Inside Pure Storage’s Everpure Pivot And How 1touch Adds the Data Context It Was Missing For AI
The acquisition of 1touch by Everpure, formerly known as Pure Storage, is aimed at giving the data storage and management company the data discovery, classification, enrichment, and contextualization capabilities needed for building the AI use cases of the future.
The planned acquisition of 1touch by Everpure, which until Monday was known as Pure Storage, brings the company new capabilities around the classification, enrichment, and contextualization of data as a way to bring that data to AI.
Prakash Darji, Everpure’s manager of digital experience, told CRN that 1touch is a 60-person company focused on data.
“They’ve got connectors that connect to every data source under the sun,” Darji said. “That could be NFS, SMB, S3 databases, or every database under the like sun I could think of like Oracle, SQL Server, Postgres, Mongo. They get into the content of the data.”
[Related: Pure Storage’s New CRO Commits To Helping Clients ‘Win By Enabling Them To Manage Their Data’]
Everpure declined to discuss financials around the planned acquisition, which is scheduled to close some time during the second quarter.
1touch found its product market fit many years ago in regulated industries and financial industries finding things like PII (personally identifiable information), regulatory, information, data governance, lineage, and compliance, Darji said. 1touch works as an OEM provider for IBM’s Guardium AI-driven security platform, he said.
The 1touch technology, unlike that of most DSPM, or data security posture management, companies, does pattern matching all the way through to embedding AI classifiers into data characterization, Darji said. For example, he said, it could allow a user to scan an X-ray and find a bone break because it could compare to an SLM (small language model) or LLM (large language model).
“Everpure has been talking about the Enterprise Data Cloud and getting into managing the context of data sets, workloads, and presets and things we’ve been talking about in Fusion,” he said. “That’s great when you get to a certain level. But if you really want to solve problems in the world of the future world of AI, you need context about what’s in the data, such as, this PDF has a P.O. number which is associated with this database, so when you’re training an AI use case for purchasing history, both the data in the PDF invoice and in the database table are associated and matter and can be fed into my training.”
In an example around AI training clusters, Darji said there are problems with bringing data to GPUs and training GPUs.
“Imagine you had an ITOps and storage context, plus a data context, and you use that larger context across storage and data to improve the accuracy, training, and efficiency of future AI use cases,” he said. “This is where we see the world going in a few years. I’m not saying that exists today as a market, but if you followed Pure for any period of time, you know we look at the next decade in flash and the next decade in Evergreen//One and subscription services. Now we’re taking a forward-looking view of where we believe data infrastructure needs to be. That’s why this technology is interesting to us.”

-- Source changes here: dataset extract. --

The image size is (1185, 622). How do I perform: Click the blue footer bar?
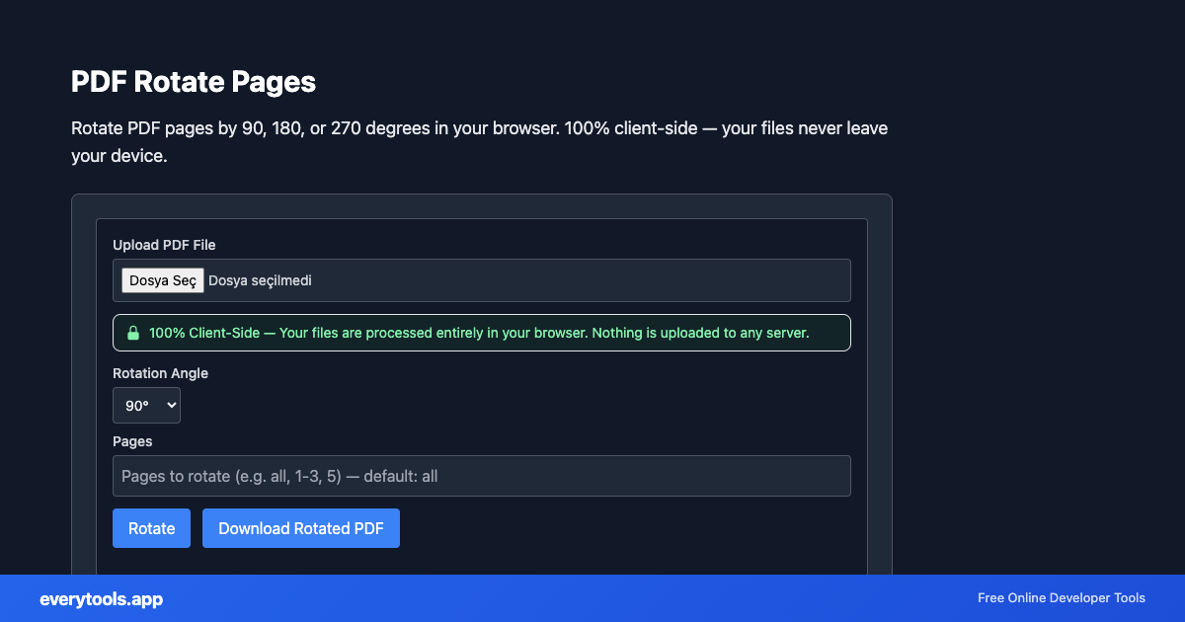(x=593, y=598)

Other companies offer DSPM technologies mainly for identification of private and sensitive data and applying governance and regulated industries around data, Darji said.
“What’s different about this company is, yes, they can do that,” he said. “But this isn’t a bunch of security privacy guys looking to build a business. There are bunch of data guys that happen to also do security and privacy. That’s why we were interested in this company versus others in the space.”
That philosophy fits in with why Pure Storage changed its name to Everpure, Darji said.
“We found that the word ‘storage’ in the Pure Storage name was great in terms of the category we’re in, but it was also category-limiting from doing more than storage,” he said. “We already started getting some pressure last year that people saw unidimensionality when storage was in the name of the company. Largely, the design principle was, let’s drop ‘storage’ from the name of the company so it’s less category limiting. And we thought we should put another classifier in the name, like data. But who knows if in 10 years will that be category-limiting as well.”
Everpure was always focused on bringing evergreen value to customers, Darji said.
“‘Evergreen’ had a lot of brand value to us,” he said. “It is part of who we are. We’re continuously delivering value in an evergreen way, and we will apply that to any category we ever get into. So largely the best attributes of evergreen and pure led us to Everpure.”
Darji said that Everpure did not previously partner with or invest in 1touch prior to this acquisition.
Prior to acquiring 1Touch, Everpure did not have data discovery, classification, enrichment, and contextualization capabilities, Darji said.
“We were in storage management and data set management with Fusion, but we didn’t get into looking into the data,” he said.
Everpure found 1touch via a research team in Darji’s business unit that works with a corporate development team to find potential acquisitions, Darji said.
“We have a lab, and we always evaluate a lot of tech,” he said. “Our approach is never believing in the PowerPoint ‘marketware.’ We usually take tech for a tryout, and that’s where we discovered that the extensibility of the 1touch technology platform could be used in more AI and data-centric use cases versus just DSPM. We’ve tested other technology in the space as well, and we found this to be something that had unique attributes for extensibility and classifiers.”